▸ **Problem statement**:
In the forum thread on induced EMF in an antenna, what expression does the homework helper give for the EMF in an electric dipole antenna?

Induced EMF in antenna

1. A magnetic dipole antenna is used to detect an electromagnetic wave. The antenna is a coil of 50 turns with radius 5.0 cm. The EM wave has frequency 870 kHz, electric field amplitude 0.50 V/m, and magnetic field amplitude 1.7 X 10-9 T.

(b) Assuming it is aligned correctly, what is the amplitude of the induced emf in the coil? (Since the wavelength of this wave is much larger than 5.0 cm, it can be assumed that at any instant the fields are uniform within the coil.)

(c) What is the amplitude of the emf induced in an electric dipole antenna of length 5.0 cm aligned with the electric field of the wave?

Homework Equations

(b) $$emf = -N\frac{\Delta \Phi}{\Delta t}$$

$$\Phi = B \times A$$

(c) ?????

The Attempt at a Solution

(b) The frequency is 870 kHz, so one oscillation takes a time of $$1.15\times 10^{-6}~s$$

$$\frac{\Delta \Phi}{\Delta t}= \frac{\Delta B}{\Delta t}~\times A = \frac{(2)(1.7\times 10^{-9}~T)}{(\frac{1}{2})(1.15\times 10^{-6}~s)}~\times \pi~(0.050~m)^2$$

Would this be the way to find $$\frac{\Delta \Phi}{\Delta t}$$

(c) I'm not sure where to start.

Last edited by a moderator:
Delta2

Homework Helper
Gold Member
For ## \frac{\Delta{\Phi}}{\Delta t}##, ## B=B_o \cos(\omega t) ##, so that ## \frac{dB}{dt}=-\omega \sin(\omega t) =\omega \cos(\omega t+\pi/2) ##, where ## \omega=2 \pi f ##. The factor ## \omega ## is the correct factor to use here. Using ## f=\frac{1}{T} ## will be missing the ## 2 \pi ## factor. ## \\ ## And (c) is simple. You just need to convert ## L=5.0## cm to meters. They give you the electric field ## E ## for the electromagnetic wave. The EMF for that case is ## \mathcal{E}=\int E \cdot dl=E L ##.

Delta2 and midgic
Thank you so much for your reply. That makes sense for part (b).

I think I can write it like this: (?)
$$B = B_0~cos(\omega~t)$$
$$\frac{dB}{dt} = -B_0~\omega~sin(\omega~t)$$
Then $$emf = -N~B_0~(2\pi~f) \times \pi~r^2$$

And for part (c)....well as you point out, that's quite straight-forward. I should have been able to do that one.

Thanks very much for your help.

▸ **Supplied information**:
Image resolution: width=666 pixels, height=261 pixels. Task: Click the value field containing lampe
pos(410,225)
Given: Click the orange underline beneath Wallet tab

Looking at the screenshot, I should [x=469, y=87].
==
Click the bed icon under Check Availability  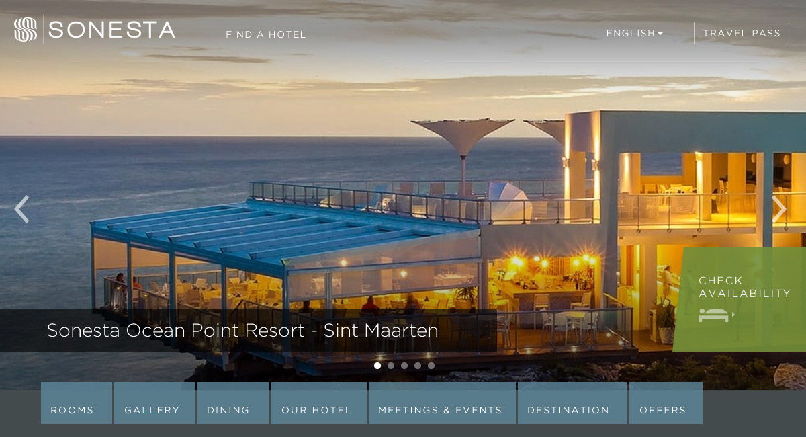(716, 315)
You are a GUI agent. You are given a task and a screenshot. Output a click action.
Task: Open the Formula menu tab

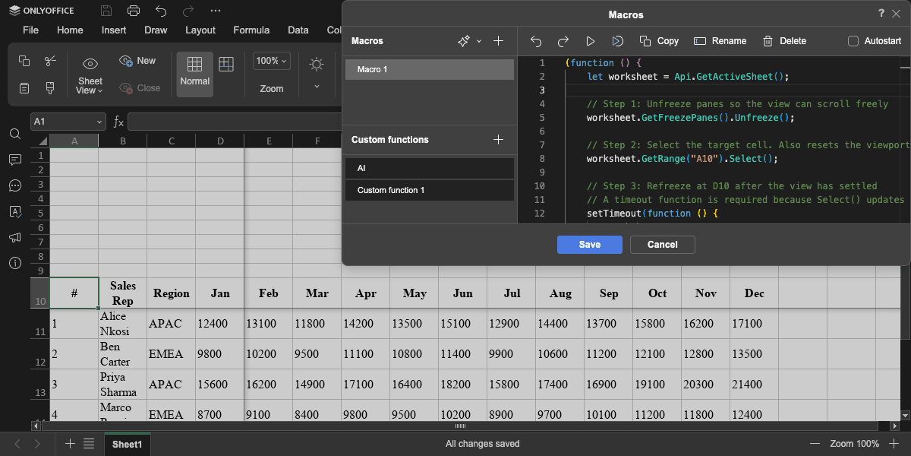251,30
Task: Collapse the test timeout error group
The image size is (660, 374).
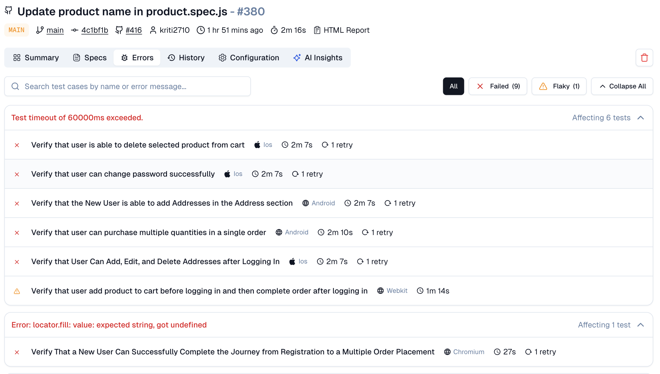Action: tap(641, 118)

▸ **Solution below**:
The EMF is the integral of E · dl, which equals E L, the electric field times the antenna length.